- WHAT IS ASKED
Convert the lines below into a two-column CSV with the header instruction,response. Give one row per item, putting what is asked under instruction and its answer under response, with each field in double quotes and any line breaks replaced by spaces.

- RECORDS PROVIDED
* BEGIN *

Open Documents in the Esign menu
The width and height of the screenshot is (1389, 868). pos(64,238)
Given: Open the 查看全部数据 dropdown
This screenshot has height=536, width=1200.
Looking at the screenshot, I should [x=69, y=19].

* END *

- RESPONSE TO THIS EXERCISE
instruction,response
"Open Documents in the Esign menu","The width and height of the screenshot is (1389, 868). pos(64,238)"
"Given: Open the 查看全部数据 dropdown This screenshot has height=536, width=1200.","Looking at the screenshot, I should [x=69, y=19]."